Майя Михайловна вдруг громко рассмеялась на своем конце стола, оттолкнула мэра.
– Вы еще сопляком были, когда я в школе со сцены Байрона читала! Это был мой коронный номер, его ждали, я волновалась, Господи,
Меж двух миров, на грани смутной тайны
Мерцает жизни странная звезда...
Герман Лудинг, вежливо склонив голову, изобразил аплодисменты. Служащие дамы захлопали громко, от души.
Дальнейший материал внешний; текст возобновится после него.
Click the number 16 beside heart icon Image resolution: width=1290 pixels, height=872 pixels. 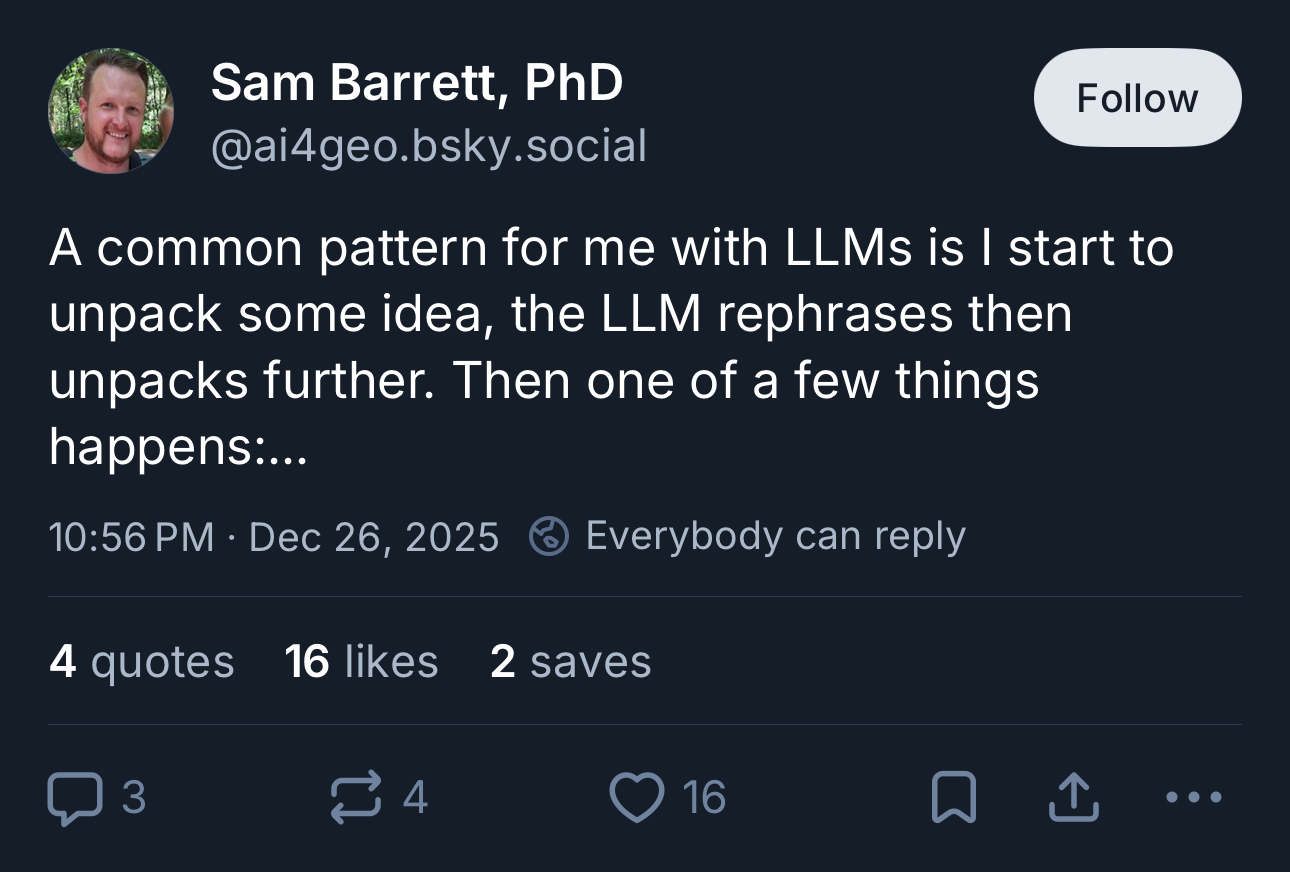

– Стихи для студенческой стенгазеты, - пробормотал Байрон.
– А тысячи русских школьников плакали над ними...
– Ваша энергия, которую вы только что столь убедительно продемонстрировали, - проговорил мэр, - не оставляет никаких сомнений в том, что компания дома Тавлинских в надежных руках.
– Он поднял рюмку.
– За процветание Тавлинских! За хозяйку этого гостеприимного дома!
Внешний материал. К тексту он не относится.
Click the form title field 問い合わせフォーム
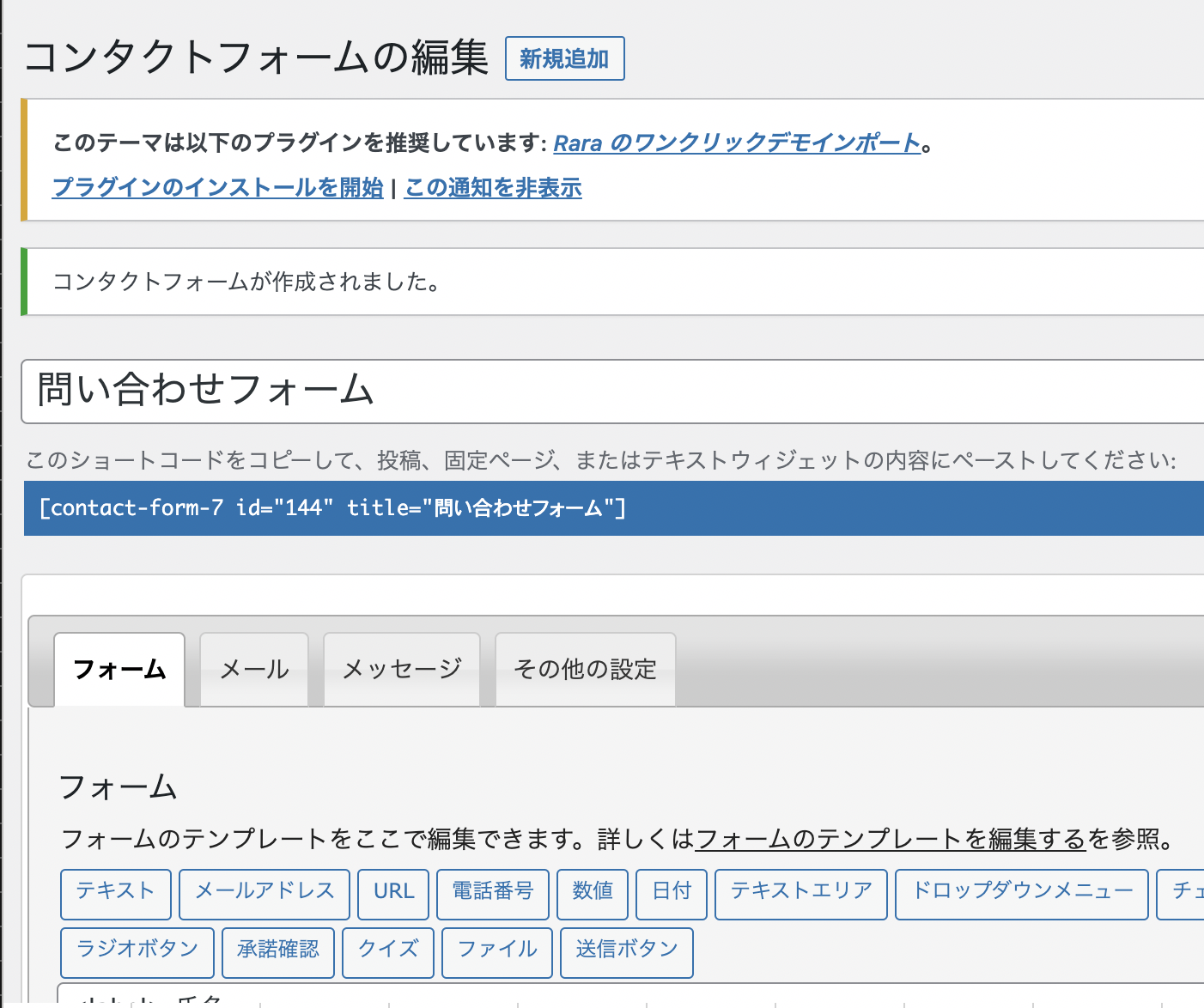click(x=601, y=391)
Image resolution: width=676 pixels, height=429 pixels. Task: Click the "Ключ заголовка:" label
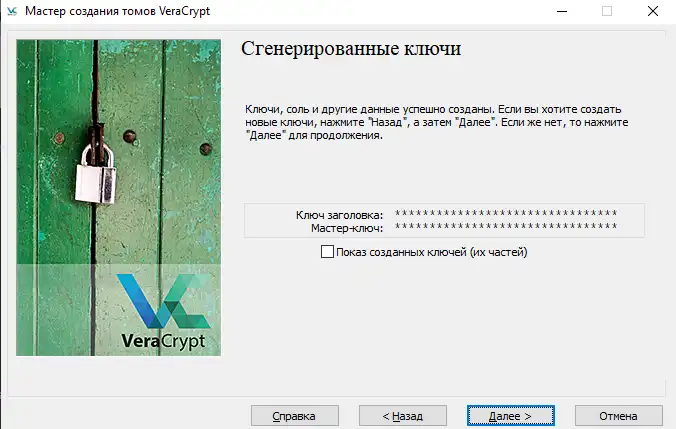pos(339,214)
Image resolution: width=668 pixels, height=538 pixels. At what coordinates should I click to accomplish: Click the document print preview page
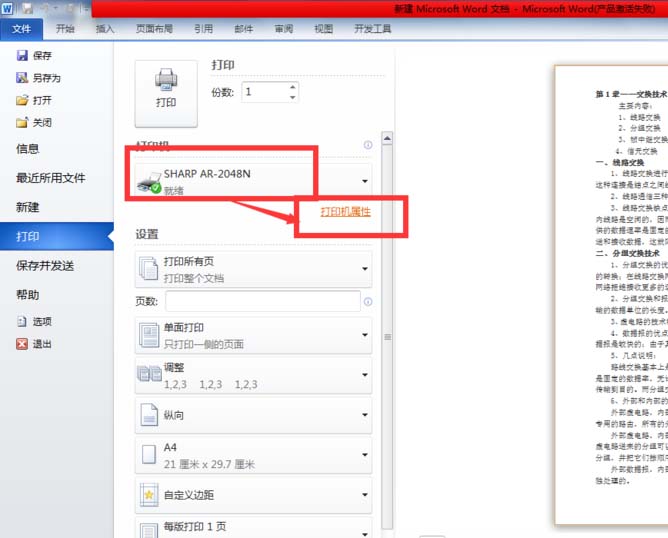coord(610,300)
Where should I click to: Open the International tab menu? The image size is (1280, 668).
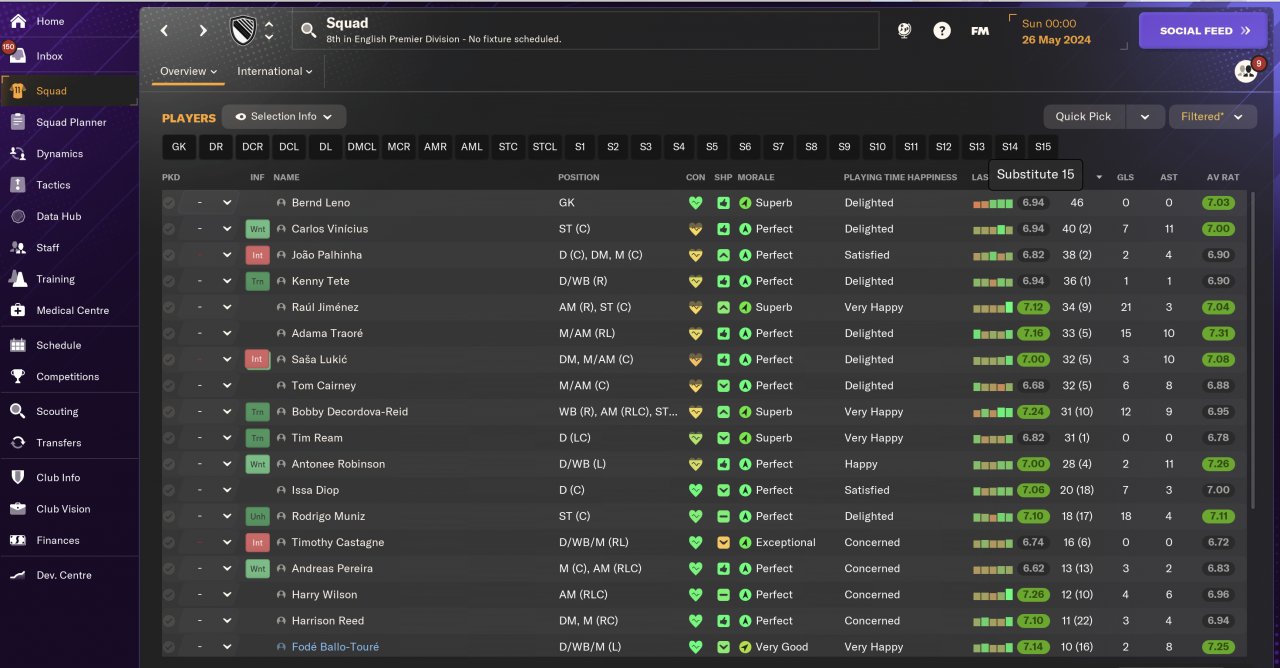[274, 71]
Дядя Ваня сполз со стула и с рюмкой в руке направился к Майе Михайловне.
– Я же вижу, - сказал он, - что ты, бедная, мучаешься одним и тем же вопросом: что будет? Что же будет завтра? А будет утро! И август с его дождиками, грибным запахом в лесу и золотыми ясенями на центральной площади! Мы будем жить, Майя! Проживем длинный, длинный ряд дней, долгих вечеров; будем терпеливо сносить испытания, какие пошлет нам судьба; будем трудиться для других и теперь и в старости, не зная покоя, а когда наступит наш час, мы покорно умрем и там за гробом скажем, что мы страдали, что мы плакали, что нам было горько, и Бог сжалится над нами, и мы увидим жизнь светлую, прекрасную, изящную, мы обрадуемся и на теперешние наши несчастья оглянемся с умилением, с улыбкой - и отдохнем. Я верую, Майя, верую горячо, страстно...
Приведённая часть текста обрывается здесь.